Records to process START
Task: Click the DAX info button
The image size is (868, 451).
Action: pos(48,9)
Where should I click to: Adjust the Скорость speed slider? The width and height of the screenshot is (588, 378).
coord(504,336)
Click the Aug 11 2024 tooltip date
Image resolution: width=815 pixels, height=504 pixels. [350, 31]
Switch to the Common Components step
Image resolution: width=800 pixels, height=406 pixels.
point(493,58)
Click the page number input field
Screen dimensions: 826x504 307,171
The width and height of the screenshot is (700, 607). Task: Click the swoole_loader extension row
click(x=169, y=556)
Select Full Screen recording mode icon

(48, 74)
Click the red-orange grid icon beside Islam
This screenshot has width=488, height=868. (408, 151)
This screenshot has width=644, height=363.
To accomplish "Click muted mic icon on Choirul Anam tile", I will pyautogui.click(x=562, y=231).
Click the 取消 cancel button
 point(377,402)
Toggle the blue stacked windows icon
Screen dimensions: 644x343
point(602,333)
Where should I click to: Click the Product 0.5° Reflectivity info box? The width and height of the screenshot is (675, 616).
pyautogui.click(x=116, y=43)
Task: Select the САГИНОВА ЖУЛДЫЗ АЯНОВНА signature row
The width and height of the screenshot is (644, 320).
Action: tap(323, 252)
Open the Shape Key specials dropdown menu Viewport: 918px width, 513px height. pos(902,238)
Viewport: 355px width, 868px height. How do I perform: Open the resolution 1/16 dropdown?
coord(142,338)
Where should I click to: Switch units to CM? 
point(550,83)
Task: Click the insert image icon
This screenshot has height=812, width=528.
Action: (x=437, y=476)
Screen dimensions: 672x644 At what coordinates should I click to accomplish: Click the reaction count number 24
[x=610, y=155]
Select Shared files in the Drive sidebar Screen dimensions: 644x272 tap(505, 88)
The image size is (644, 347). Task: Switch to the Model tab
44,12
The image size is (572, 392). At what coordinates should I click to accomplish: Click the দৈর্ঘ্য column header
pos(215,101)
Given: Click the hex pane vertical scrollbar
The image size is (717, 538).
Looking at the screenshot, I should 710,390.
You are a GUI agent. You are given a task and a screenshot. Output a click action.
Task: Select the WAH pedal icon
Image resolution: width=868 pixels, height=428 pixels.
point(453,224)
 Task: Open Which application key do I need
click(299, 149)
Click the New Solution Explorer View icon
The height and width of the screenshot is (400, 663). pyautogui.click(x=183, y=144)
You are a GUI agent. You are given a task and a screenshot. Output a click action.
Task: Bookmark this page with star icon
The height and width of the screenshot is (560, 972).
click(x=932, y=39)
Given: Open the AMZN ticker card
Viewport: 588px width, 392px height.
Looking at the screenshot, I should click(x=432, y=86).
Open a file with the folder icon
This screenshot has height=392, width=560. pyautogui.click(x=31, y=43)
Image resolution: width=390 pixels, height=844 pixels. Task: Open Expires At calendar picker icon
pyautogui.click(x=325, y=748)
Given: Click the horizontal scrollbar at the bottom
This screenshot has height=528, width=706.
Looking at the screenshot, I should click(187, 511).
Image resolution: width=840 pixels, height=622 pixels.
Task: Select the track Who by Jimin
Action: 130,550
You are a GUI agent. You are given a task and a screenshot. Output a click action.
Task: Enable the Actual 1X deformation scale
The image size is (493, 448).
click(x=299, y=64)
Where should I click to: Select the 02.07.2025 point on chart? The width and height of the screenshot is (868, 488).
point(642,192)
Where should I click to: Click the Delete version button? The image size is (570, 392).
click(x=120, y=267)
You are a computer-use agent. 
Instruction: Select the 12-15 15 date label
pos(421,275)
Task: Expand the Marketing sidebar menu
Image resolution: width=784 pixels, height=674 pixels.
Records to process END
— Action item —
Only what runs from the line containing "Task: Enable the Actual 1X deformation scale" through the final line of the entries above belongs in the answer, restated exactly.

— Task solution —
Task: Enable the Actual 1X deformation scale
The image size is (493, 448).
click(x=299, y=64)
Where should I click to: Select the 02.07.2025 point on chart? The width and height of the screenshot is (868, 488).
point(642,192)
Where should I click to: Click the Delete version button? The image size is (570, 392).
click(x=120, y=267)
You are a computer-use agent. 
Instruction: Select the 12-15 15 date label
pos(421,275)
Task: Expand the Marketing sidebar menu
Image resolution: width=784 pixels, height=674 pixels.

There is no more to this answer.